Form 424B3 - Prospectus [Rule 424(b)(3)]
July 15 2024 - 6:35AM
Edgar (US Regulatory)
Filed Pursuant
to Rule 424(b)(3)
Registration No. 333-278293
Prospectus Supplement No. 6
(To
Prospectus dated April 5, 2024)
VinFast Auto
Ltd.
5,100,000
Ordinary Shares
This prospectus
supplement amends and supplements the prospectus dated April 5, 2024 (the “Prospectus”), which forms a part of our Registration
Statement on Form F-1 (Registration Statement No. 333-278293). The Prospectus relates to the offer and sale, from time to time,
by YA II PN, Ltd., a Cayman Islands exempt company (“Yorkville”), of up to 5,100,000 ordinary shares in the capital
of VinFast Auto Ltd., a public company incorporated under the laws of Singapore (Company Registration No: 201501874G) (“we,”

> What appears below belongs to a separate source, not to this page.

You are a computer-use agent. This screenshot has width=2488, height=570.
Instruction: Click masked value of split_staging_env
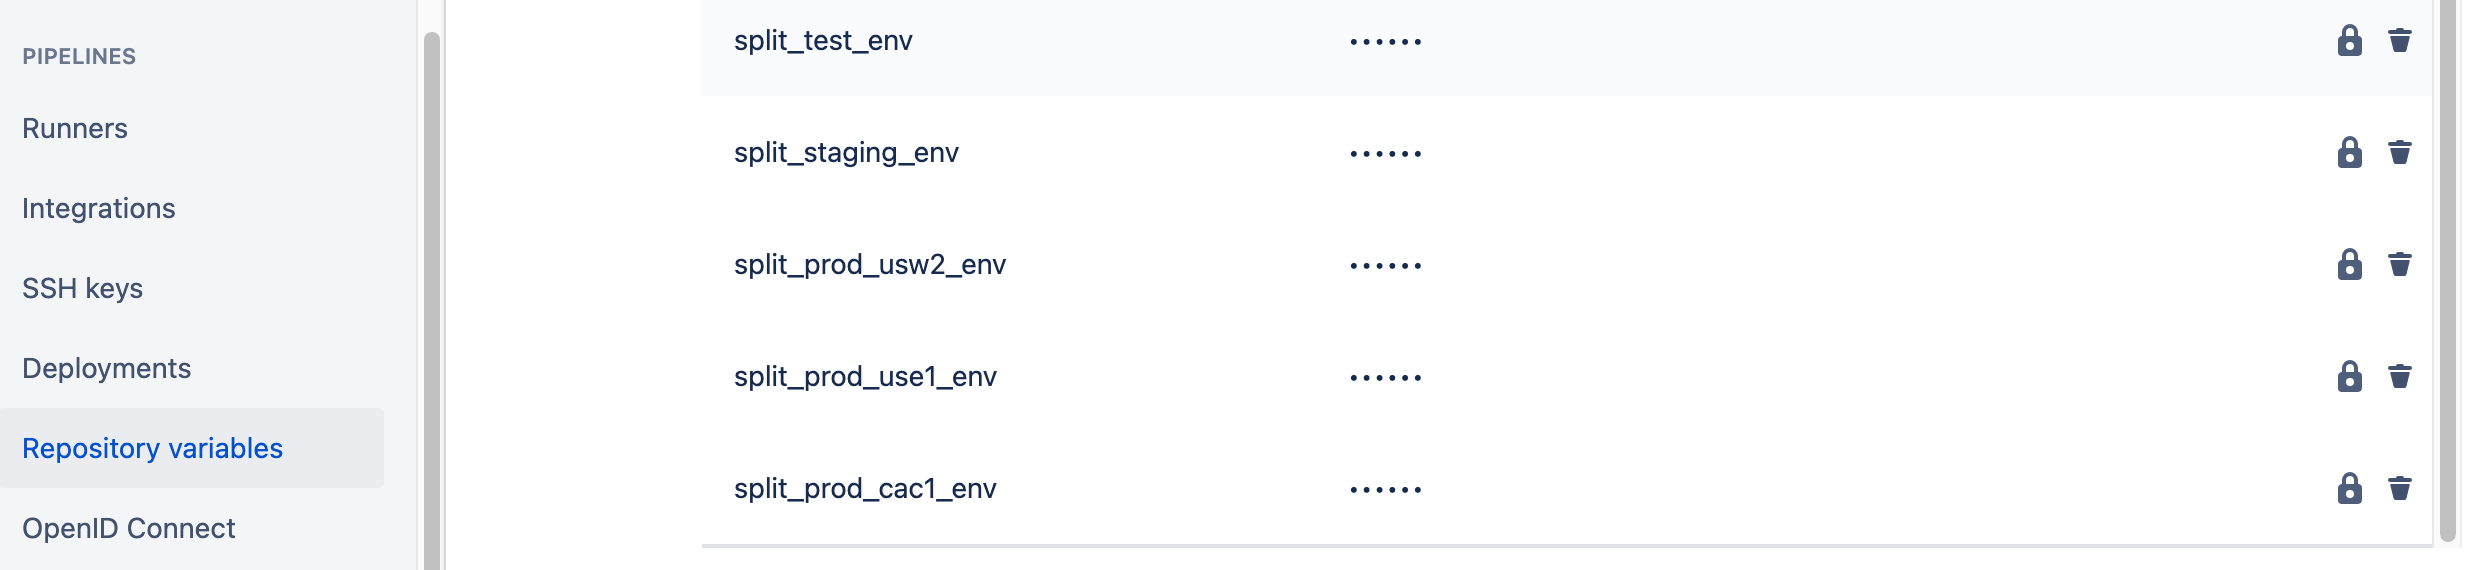pos(1385,154)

“us,” the “Company” or “VinFast”), no par value (“ordinary shares”). The ordinary shares
included in this prospectus consist of ordinary shares issuable to Yorkville upon the conversion of a certain convertible debenture (the
“Convertible Debenture”) in an aggregate principal amount of $50,000,000 issued pursuant to a Securities Purchase Agreement
that we entered into with Yorkville on December 29, 2023 (the “Yorkville Securities Purchase Agreement”). At any time
on or after the Convertible Debenture is issued and remains outstanding, Yorkville is entitled to convert any portion of the outstanding
and unpaid principal amount of the Convertible Debenture, together with any accrued but unpaid interest, into ordinary shares at a Conversion
Price (as defined herein) of $10.00 per share in accordance with the terms thereof. See “Convertible Debenture” for a description
of the Convertible Debenture and “Selling Securityholder” for additional information regarding Yorkville.
This prospectus
supplement is being filed to update and supplement the information included in the Prospectus with the information contained herein.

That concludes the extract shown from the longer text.